:: What the task asks ::
Under this task are some entries; return every one of them exactly.

--- --- ---

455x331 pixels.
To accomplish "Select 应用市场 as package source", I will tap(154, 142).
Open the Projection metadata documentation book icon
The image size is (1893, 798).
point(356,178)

--- --- ---

:: Response to this task ::
455x331 pixels.
To accomplish "Select 应用市场 as package source", I will tap(154, 142).
Open the Projection metadata documentation book icon
The image size is (1893, 798).
point(356,178)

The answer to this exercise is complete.